By UATeam in AWS — Nov 15, 2024

AWS Glue ETL Job Example: A Step-by-Step Guide

AWS Glue is a fully managed ETL (Extract, Transform, Load) service that simplifies data integration and preparation for analytics and machine learning. With AWS Glue, you can clean, enrich, and transform data from various sources to make it analytics-ready. In this article, we’ll walk through an example of setting up and running an AWS Glue ETL job to process data from an S3 bucket and load the results into another S3 location.

What Is AWS Glue ETL?

AWS Glue ETL allows you to:

Extract data from various sources (e.g., S3, databases).
Transform data using Apache Spark-based jobs.
Load data into your destination, such as S3, Amazon Redshift, or other databases.

The Glue service provides a serverless environment, eliminating the need to manage infrastructure.

AWS Glue ETL Job Example: Step-by-Step

Objective

We’ll build an ETL job to:

Extract CSV data from an S3 bucket.
Transform the data by cleaning and filtering it.
Load the transformed data into another S3 bucket in Parquet format.

Prerequisites

An AWS account.
IAM roles with the necessary permissions for AWS Glue, S3, and CloudWatch.
Data stored in an S3 bucket (e.g., s3://source-bucket/input-data.csv).
Destination S3 bucket for transformed data (e.g., s3://destination-bucket/output-data/).

Step 1: Create an AWS Glue Database

Open the AWS Glue Console.
Navigate to Databases → Add Database.
Enter a database name (e.g., etl_demo_db) and save.

Step 2: Create an AWS Glue Crawler

Go to Crawlers in the Glue Console and select Add Crawler.
Configure the crawler:
- Data Store: Select S3 and provide the path to your source bucket (e.g., s3://source-bucket/).
- IAM Role: Assign an IAM role with access to the S3 bucket.
Run the crawler to populate the Glue Data Catalog with the table schema.

Step 3: Create an AWS Glue ETL Job

Navigate to Jobs in the Glue Console and select Add Job.
Configure the job:
- Name: Enter a name for the job (e.g., etl_demo_job).
- IAM Role: Assign an IAM role with necessary permissions.
- Type: Choose Spark (default).
- Script Path: You can use the Glue script editor or upload a custom script.
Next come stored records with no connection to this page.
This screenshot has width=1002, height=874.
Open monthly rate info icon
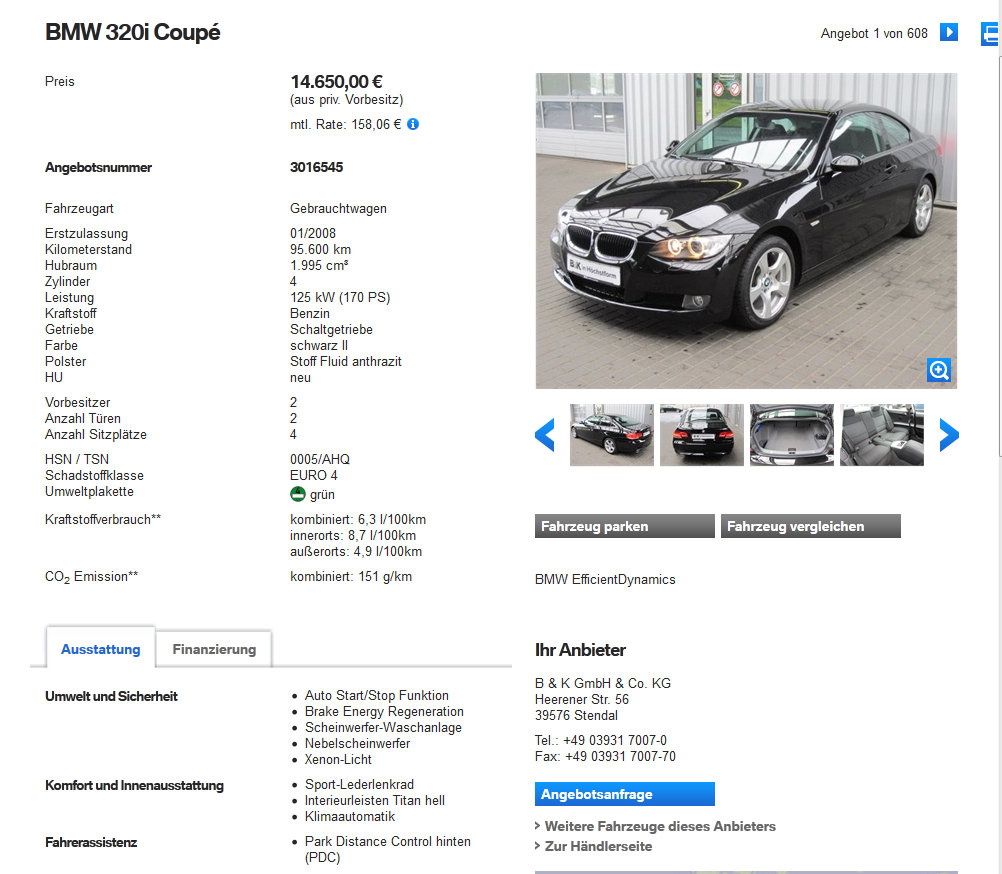click(x=413, y=124)
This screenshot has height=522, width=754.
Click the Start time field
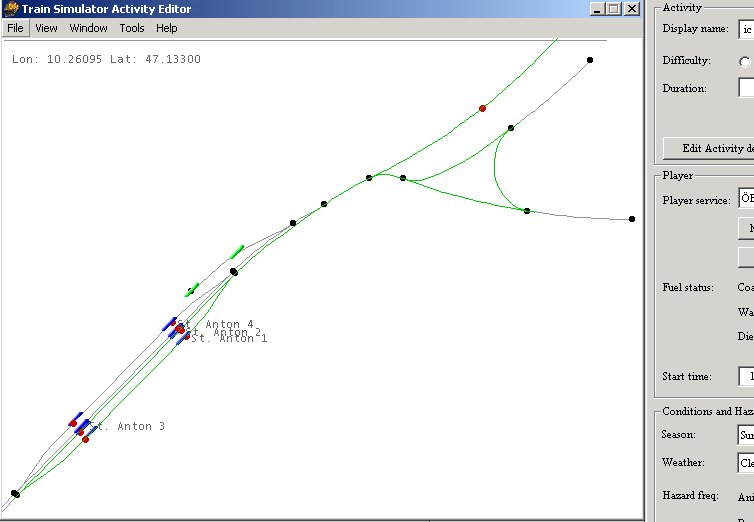(x=746, y=376)
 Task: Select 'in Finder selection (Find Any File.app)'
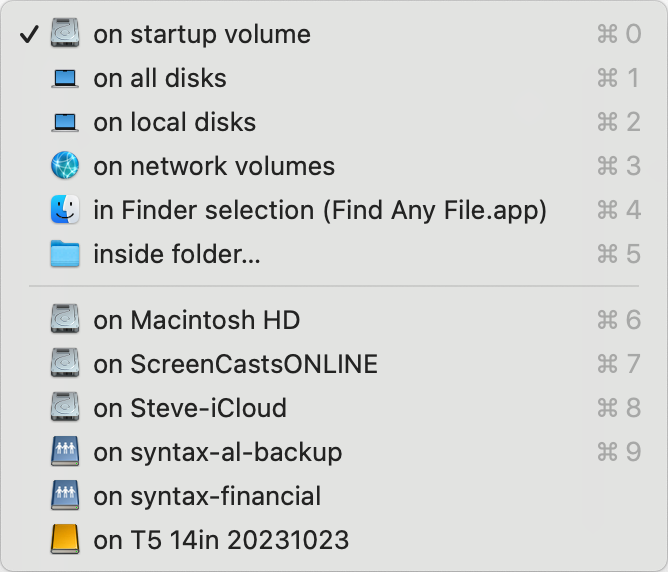[x=320, y=210]
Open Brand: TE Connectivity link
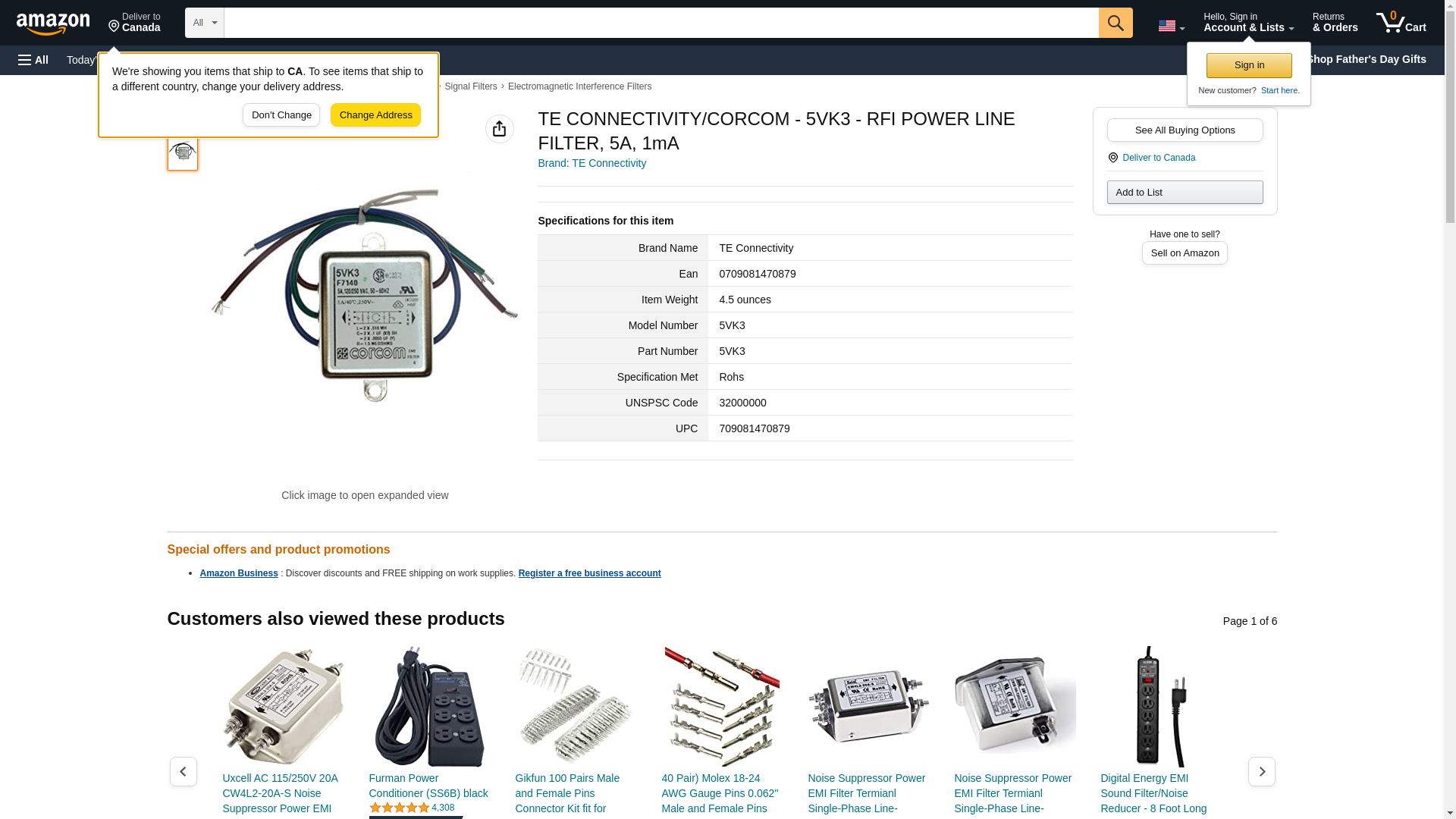 coord(592,163)
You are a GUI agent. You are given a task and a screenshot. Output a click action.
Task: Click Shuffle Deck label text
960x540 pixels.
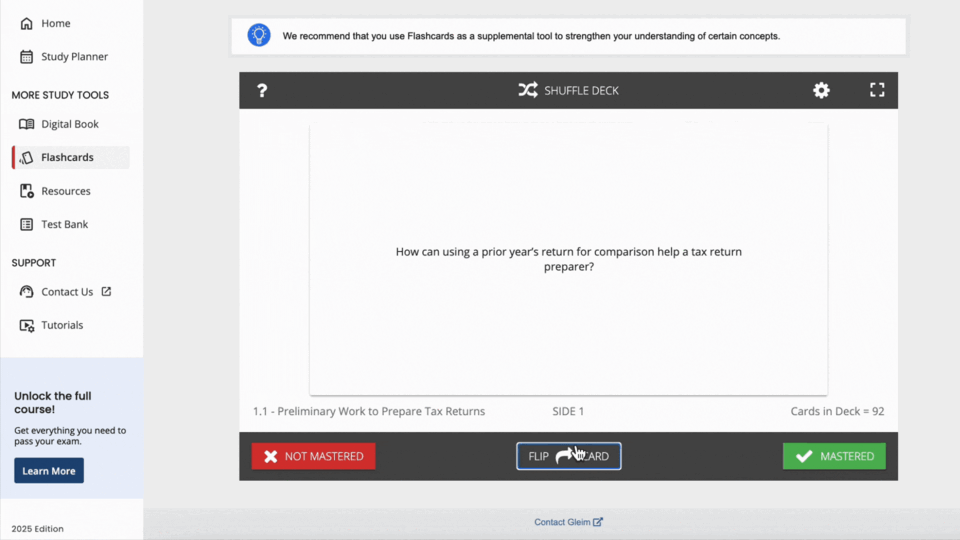click(x=581, y=91)
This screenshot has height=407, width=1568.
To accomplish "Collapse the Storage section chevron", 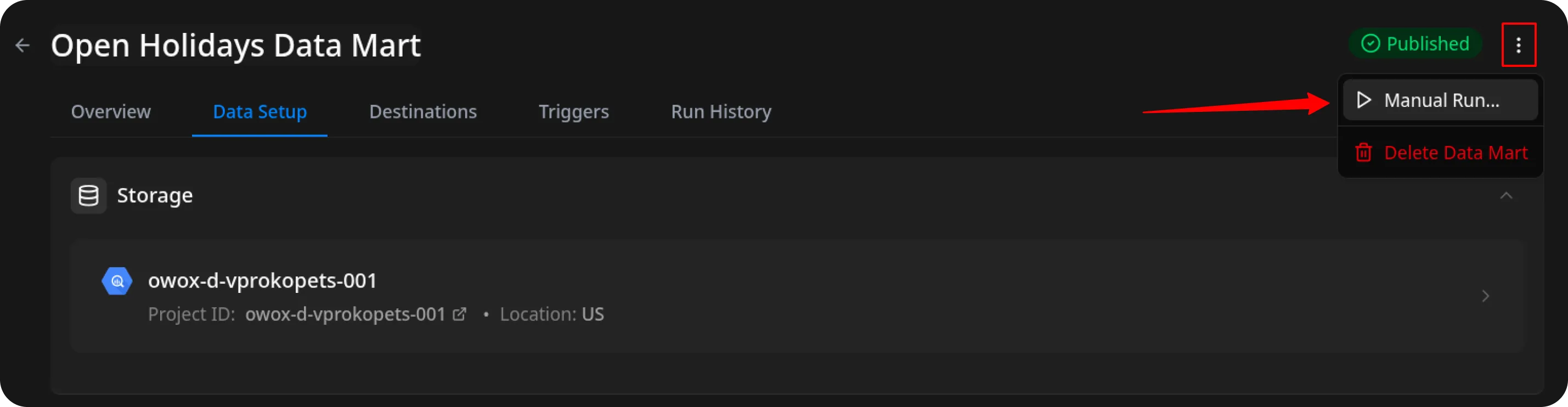I will tap(1506, 196).
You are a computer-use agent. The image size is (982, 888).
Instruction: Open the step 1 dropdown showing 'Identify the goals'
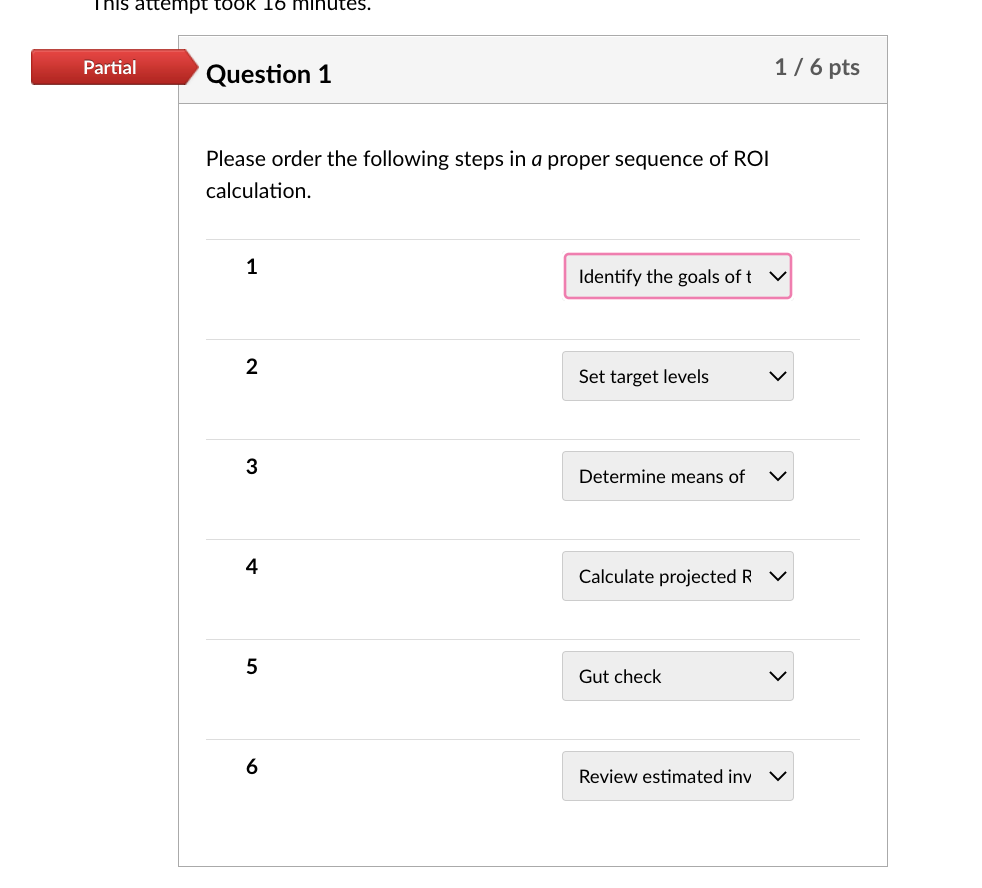677,276
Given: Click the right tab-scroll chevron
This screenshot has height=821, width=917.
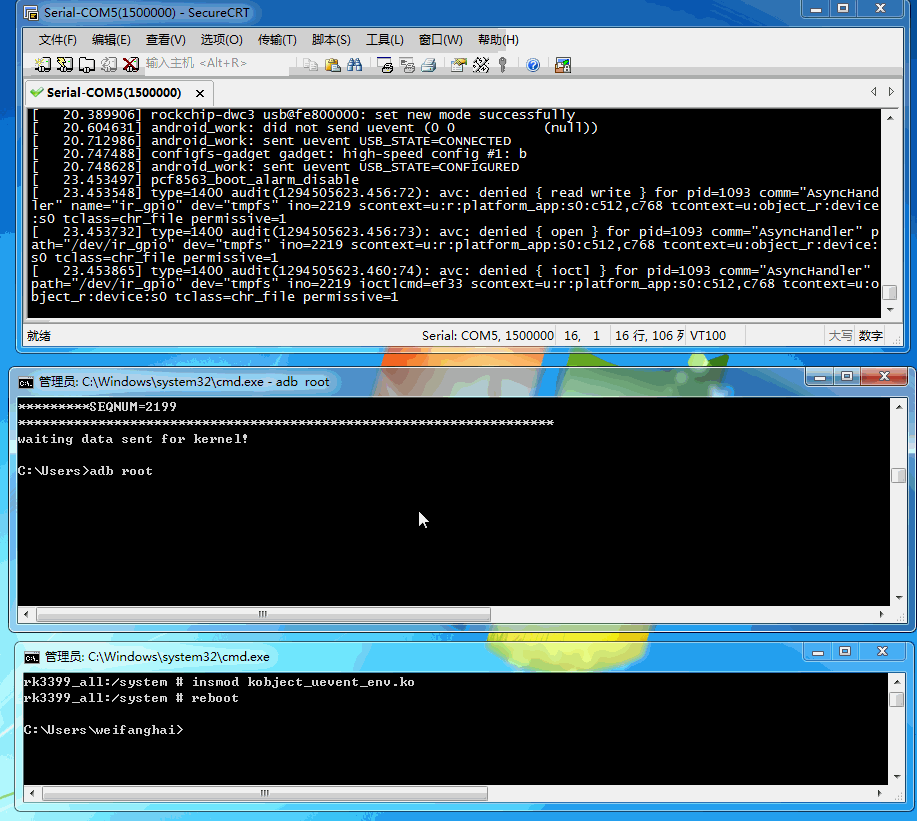Looking at the screenshot, I should (x=891, y=90).

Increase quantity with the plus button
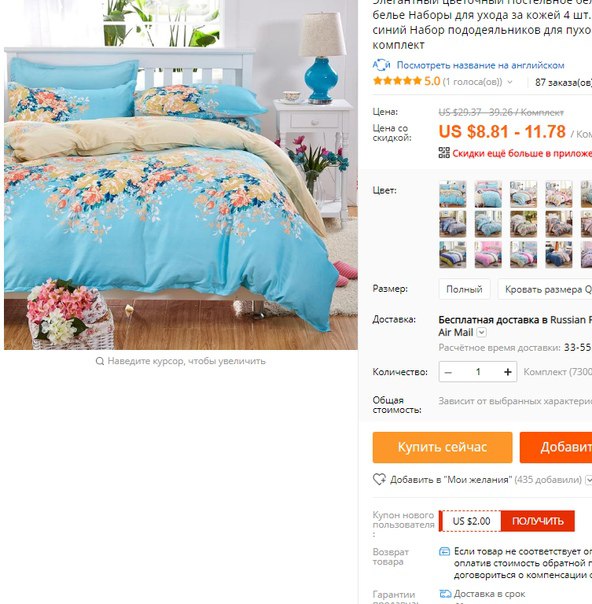tap(507, 372)
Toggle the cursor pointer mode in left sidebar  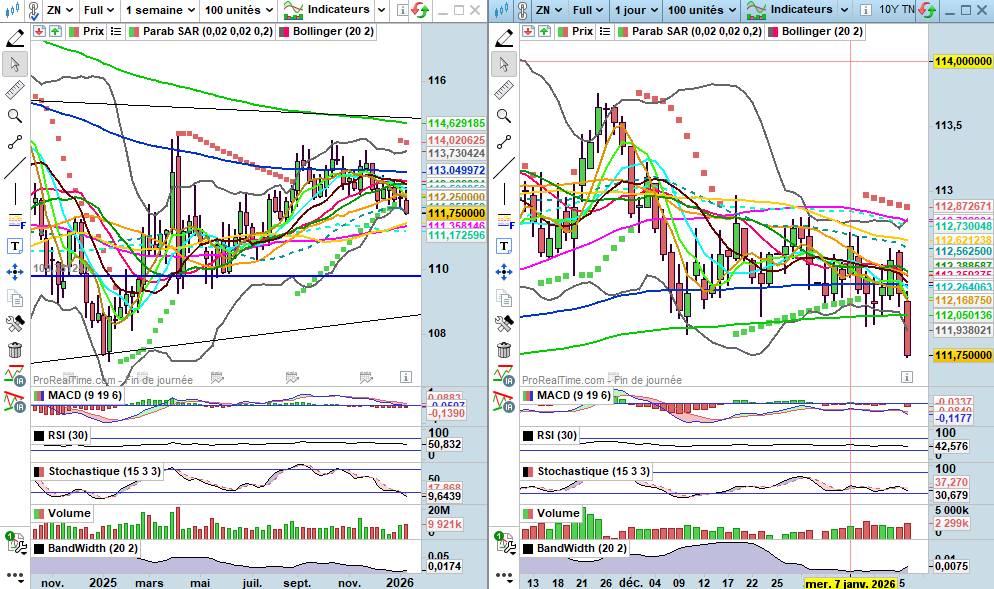[14, 64]
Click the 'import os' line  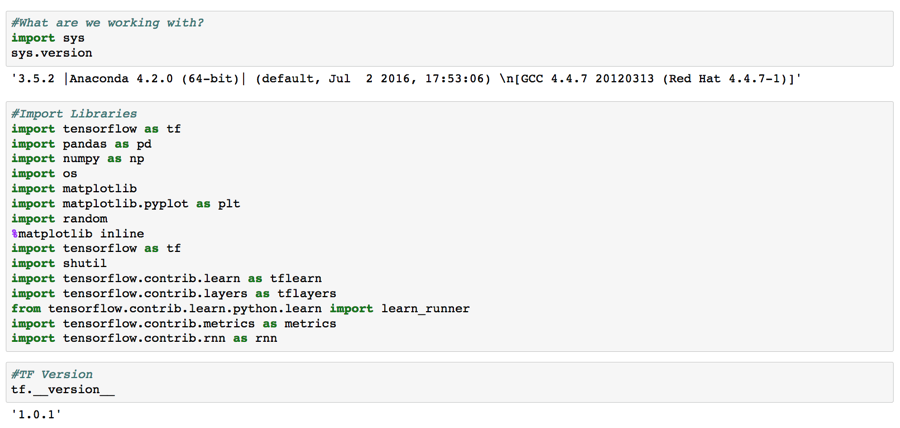coord(44,174)
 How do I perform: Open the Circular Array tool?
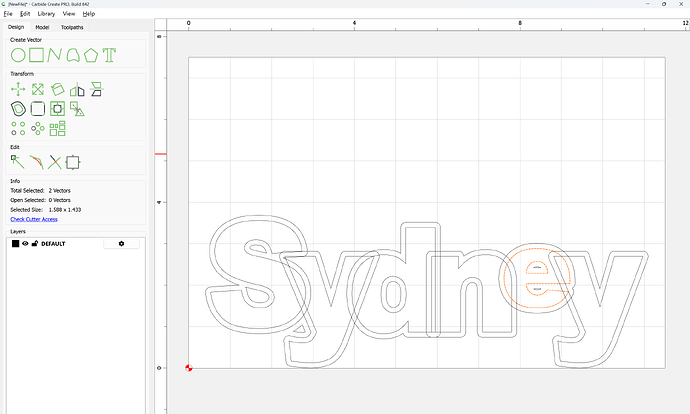(x=37, y=128)
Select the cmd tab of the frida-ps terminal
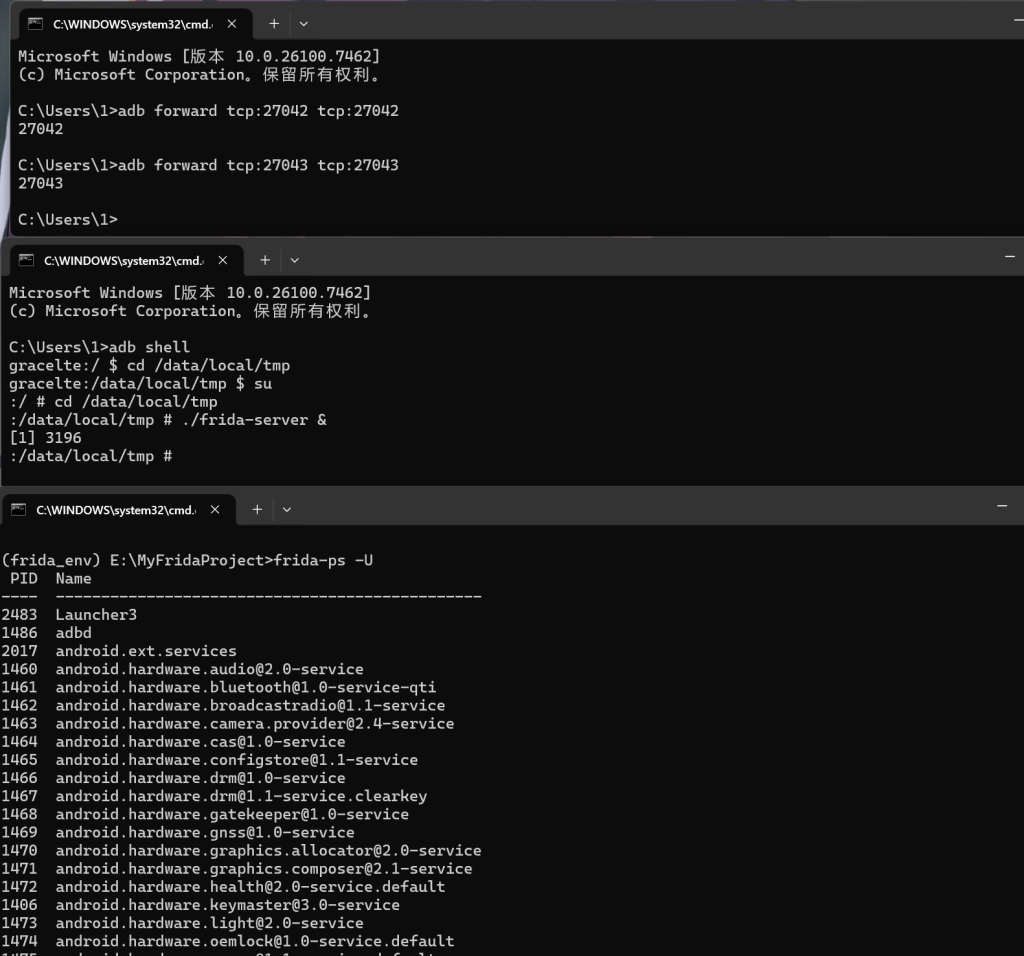Image resolution: width=1024 pixels, height=956 pixels. click(115, 509)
Step 4: ETL Script Example

Here’s a Python-based AWS Glue ETL script that reads data from an S3 bucket, filters it, and writes the transformed data to another bucket in Parquet format:

import sys
from awsglue.transforms import *
from awsglue.utils import getResolvedOptions
from pyspark.context import SparkContext
from awsglue.context import GlueContext
from awsglue.job import Job

# Initialize Glue context
args = getResolvedOptions(sys.argv, ['JOB_NAME'])
sc = SparkContext()
glueContext = GlueContext(sc)
spark = glueContext.spark_session
job = Job(glueContext)
job.init(args['JOB_NAME'], args)

# Extract: Load data from source S3 bucket
source_data = glueContext.create_dynamic_frame.from_options(
    connection_type="s3",
    connection_options={"paths": ["s3://source-bucket/input-data.csv"]},
    format="csv",
    format_options={"withHeader": True}
)

# Transform: Filter rows where a specific column meets a condition
transformed_data = Filter.apply(
    frame=source_data,
    f=lambda row: int(row["age"]) > 25  # Example: Filter rows where age > 25
)

# Load: Write the transformed data to destination S3 bucket in Parquet format
glueContext.write_dynamic_frame.from_options(
    frame=transformed_data,
    connection_type="s3",
    connection_options={"path": "s3://destination-bucket/output-data/"},
    format="parquet"
)

job.commit()

Step 5: Run the Job

Save and run the ETL job from the AWS Glue Console.
Monitor the job’s progress in the Runs tab.
Check the destination S3 bucket for the transformed data.

Key Features of AWS Glue for ETL

Serverless: No infrastructure to manage.
Built-In Transformations: Pre-built transformations and Apache Spark support.
Data Catalog: Automatically discovers and catalogs metadata.
Job Monitoring: Logs and metrics available in CloudWatch.

Tips for Optimizing AWS Glue ETL Jobs

Partition Data: Use partitions in your S3 bucket to improve query performance.
Optimize Costs: Adjust worker type and number to match job complexity.
Test Scripts Locally: Use AWS Glue’s development endpoints for testing.
Monitor and Debug: Use CloudWatch logs for troubleshooting errors.

Conclusion

AWS Glue makes building and running ETL pipelines seamless and scalable. By following this example, you can extract data from S3, transform it using Python scripts, and load it into a destination S3 bucket in the desired format. AWS Glue is an essential tool for modern data integration and analytics workflows, offering flexibility and ease of use for developers and data engineers.